The most common pain associated with jogging is known as runner's knee, a catch-all for jogging-related knee pain. One of the most common causes of runner's knee is excessive pronation, or rolling in and down, of the foot. This syndrome is now often called the patello-femoral pain syndrome.
Orthoses (arch supports -- shoe inserts) prescribed by your podiatrist are the best way to alleviate the problem. Occasionally, rubber pads in the arch of the shoe will help.
Shin splints, which painfully appear at the front and inside of the leg, are caused by running on hard surfaces, overstriding, muscle imbalance, or overuse. Treatment includes changing running technique or insertion of an orthotic device in the shoe.
Common Running Injuries
Plantar fasciitis (arch pain) -- Arch pain is often caused by frequent stress on the plantar aspect, or bottom of the foot. When the plantar fascia, a supportive, fibrous band of tissue running from the heel to the ball of the foot, becomes injured, pain on the bottom of the foot results. Forefoot and rearfoot instability, with excessive pronation, may result in plantar fasciitis. Overtraining may contribute. Shoes with good midfoot stability may help prevent plantar fasciitis.

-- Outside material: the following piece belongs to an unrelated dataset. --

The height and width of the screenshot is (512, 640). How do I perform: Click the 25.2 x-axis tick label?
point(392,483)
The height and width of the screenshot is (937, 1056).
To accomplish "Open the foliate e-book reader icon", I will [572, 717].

If pain persists visit your sports podiatrist.
Heel spurs -- Heel spur syndrome, related to plantar fasciitis, occurs after calcium deposits build up on the underside of the heel bone. Heel spurs form gradually over many months. Both plantar fasciitis and heel spurs can be avoided by a proper warm-up that includes stretching the band of tissue on the bottom of the foot. The soft tissue injury is usually the cause of the pain and not the spur itself.
Sesamoiditis -- Sometimes referred to as the ball bearings of the foot, the sesamoids are a set of accessory bones found beneath the large first metatarsal bone. Incredible forces are exerted on the sesamoid bones during aerobics, and inflammation and fractures can occur. Proper shoe selection and custom orthotic devices can be useful in treating sesamoiditis.

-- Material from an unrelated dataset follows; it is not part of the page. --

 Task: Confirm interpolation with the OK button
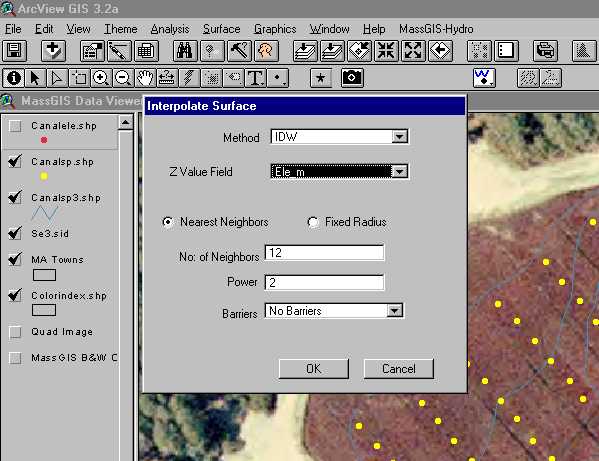click(314, 369)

Shin splints -- Aside from ankle sprains, shin splints are perhaps the most common injury to the lower body, as the muscles attached to the shin bone bring the foot up and down. The pain is usually an inflammation of the shin muscle and tendon due to stress factors. Treat shin pain with cold compresses immediately after the workout to reduce inflammation. Proper stretching before the workout should prevent the onset of shin splints. Strengthening of muscles also helps reduce shin splints.
Achilles tendon and calf pain -- The frequent rising on the toes of an aerobics routine often creates pain and tightness in the large muscles in the back of the legs, which can create pain and tightness in the calf and inflammation of the achilles tendon. Again, stretching the calf muscles gently and gradually before and after the workout will ordinarily help alleviate the pain and stiffness.
Stress fractures -- Stress fractures often occur from overtraining. Make sure you gradually increase your running distance and intensity and have an adequate dietary intake of calcium.